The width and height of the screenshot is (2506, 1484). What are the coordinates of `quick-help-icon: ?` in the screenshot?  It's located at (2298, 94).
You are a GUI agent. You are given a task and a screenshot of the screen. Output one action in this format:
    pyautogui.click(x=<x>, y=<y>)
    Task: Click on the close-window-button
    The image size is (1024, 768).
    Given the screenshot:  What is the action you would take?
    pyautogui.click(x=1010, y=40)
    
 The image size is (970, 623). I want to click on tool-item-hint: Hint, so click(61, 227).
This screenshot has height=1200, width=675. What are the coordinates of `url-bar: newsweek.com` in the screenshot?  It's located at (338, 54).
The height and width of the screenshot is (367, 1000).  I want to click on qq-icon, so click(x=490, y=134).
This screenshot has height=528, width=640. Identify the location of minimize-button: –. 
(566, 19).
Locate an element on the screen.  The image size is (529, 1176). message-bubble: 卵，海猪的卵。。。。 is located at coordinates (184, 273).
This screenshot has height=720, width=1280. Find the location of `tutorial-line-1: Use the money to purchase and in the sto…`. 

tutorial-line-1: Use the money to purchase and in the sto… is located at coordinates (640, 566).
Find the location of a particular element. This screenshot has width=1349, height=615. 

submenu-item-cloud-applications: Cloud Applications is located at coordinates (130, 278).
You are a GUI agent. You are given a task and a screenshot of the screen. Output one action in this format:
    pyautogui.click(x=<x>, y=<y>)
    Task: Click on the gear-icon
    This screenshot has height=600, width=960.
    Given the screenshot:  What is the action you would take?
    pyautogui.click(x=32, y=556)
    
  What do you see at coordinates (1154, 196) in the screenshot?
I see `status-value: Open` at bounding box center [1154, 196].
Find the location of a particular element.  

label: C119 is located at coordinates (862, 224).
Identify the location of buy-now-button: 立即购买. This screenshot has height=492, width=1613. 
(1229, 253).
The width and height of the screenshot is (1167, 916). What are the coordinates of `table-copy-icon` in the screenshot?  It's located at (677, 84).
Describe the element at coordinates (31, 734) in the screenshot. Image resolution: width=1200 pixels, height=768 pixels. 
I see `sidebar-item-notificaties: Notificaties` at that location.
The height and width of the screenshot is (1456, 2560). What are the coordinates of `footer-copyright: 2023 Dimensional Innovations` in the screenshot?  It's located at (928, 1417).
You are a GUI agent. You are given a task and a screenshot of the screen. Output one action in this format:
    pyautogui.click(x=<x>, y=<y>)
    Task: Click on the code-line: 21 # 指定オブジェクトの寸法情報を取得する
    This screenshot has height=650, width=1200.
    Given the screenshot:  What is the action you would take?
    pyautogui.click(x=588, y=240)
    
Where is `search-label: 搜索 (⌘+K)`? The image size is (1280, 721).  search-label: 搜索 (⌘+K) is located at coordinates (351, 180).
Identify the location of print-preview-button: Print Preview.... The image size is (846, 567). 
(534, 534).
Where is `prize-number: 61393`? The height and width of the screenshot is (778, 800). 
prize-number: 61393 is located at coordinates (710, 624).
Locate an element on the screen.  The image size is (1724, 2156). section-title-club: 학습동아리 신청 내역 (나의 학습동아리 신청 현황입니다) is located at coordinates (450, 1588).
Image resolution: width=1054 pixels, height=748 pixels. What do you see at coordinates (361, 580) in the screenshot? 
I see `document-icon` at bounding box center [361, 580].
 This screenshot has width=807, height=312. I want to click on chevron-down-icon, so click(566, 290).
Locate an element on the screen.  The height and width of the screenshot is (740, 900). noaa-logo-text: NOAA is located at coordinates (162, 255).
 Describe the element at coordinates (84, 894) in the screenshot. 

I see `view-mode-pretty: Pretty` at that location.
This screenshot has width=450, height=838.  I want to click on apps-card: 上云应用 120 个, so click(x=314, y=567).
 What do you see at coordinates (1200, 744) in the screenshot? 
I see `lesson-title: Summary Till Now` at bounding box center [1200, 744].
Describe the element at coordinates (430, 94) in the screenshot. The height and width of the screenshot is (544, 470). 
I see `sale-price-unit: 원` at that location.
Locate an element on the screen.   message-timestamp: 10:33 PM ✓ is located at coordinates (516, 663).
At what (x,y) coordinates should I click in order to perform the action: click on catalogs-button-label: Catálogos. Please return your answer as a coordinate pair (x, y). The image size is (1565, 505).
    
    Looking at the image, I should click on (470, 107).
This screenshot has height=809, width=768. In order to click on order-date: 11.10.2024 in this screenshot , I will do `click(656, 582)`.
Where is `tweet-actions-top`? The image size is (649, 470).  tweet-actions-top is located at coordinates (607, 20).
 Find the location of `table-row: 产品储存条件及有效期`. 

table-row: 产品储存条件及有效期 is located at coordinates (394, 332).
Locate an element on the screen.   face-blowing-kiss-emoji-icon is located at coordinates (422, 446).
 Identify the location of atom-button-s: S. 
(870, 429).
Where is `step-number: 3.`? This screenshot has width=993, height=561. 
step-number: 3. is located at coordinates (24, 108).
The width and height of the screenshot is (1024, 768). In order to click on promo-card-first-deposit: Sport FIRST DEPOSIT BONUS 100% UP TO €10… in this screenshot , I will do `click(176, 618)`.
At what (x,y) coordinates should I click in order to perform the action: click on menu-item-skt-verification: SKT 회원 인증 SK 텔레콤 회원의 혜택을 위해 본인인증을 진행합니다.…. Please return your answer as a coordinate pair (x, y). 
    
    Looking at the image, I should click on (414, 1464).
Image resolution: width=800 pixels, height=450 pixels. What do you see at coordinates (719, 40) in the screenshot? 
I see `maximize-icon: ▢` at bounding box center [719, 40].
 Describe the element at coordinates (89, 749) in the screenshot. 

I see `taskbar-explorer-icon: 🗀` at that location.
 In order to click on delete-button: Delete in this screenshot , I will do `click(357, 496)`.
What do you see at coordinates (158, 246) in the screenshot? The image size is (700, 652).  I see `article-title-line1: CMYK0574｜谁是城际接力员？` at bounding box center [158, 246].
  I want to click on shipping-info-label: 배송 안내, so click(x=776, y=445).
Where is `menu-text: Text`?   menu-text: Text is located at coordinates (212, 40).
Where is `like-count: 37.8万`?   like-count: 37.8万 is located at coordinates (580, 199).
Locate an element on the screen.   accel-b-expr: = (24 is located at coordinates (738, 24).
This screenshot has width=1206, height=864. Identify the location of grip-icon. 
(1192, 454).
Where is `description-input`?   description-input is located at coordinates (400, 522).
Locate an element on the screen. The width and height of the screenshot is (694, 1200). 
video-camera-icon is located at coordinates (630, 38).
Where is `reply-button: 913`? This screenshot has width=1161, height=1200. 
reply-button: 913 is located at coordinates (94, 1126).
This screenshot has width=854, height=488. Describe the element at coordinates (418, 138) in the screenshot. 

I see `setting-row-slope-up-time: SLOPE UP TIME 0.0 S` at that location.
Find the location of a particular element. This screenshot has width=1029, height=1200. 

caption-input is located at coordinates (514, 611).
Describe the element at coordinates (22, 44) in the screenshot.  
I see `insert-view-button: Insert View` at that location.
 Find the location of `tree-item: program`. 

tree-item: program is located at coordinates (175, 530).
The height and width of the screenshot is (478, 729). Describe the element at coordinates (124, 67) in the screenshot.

# About this exercise
Reproduce verbatim the lines between the one containing "Describe the element at coordinates (89, 749)" and the one containing "In order to click on delete-button: Delete", inclusive.

# Written solution
 Describe the element at coordinates (89, 749) in the screenshot. 

I see `taskbar-explorer-icon: 🗀` at that location.
 In order to click on delete-button: Delete in this screenshot , I will do `click(357, 496)`.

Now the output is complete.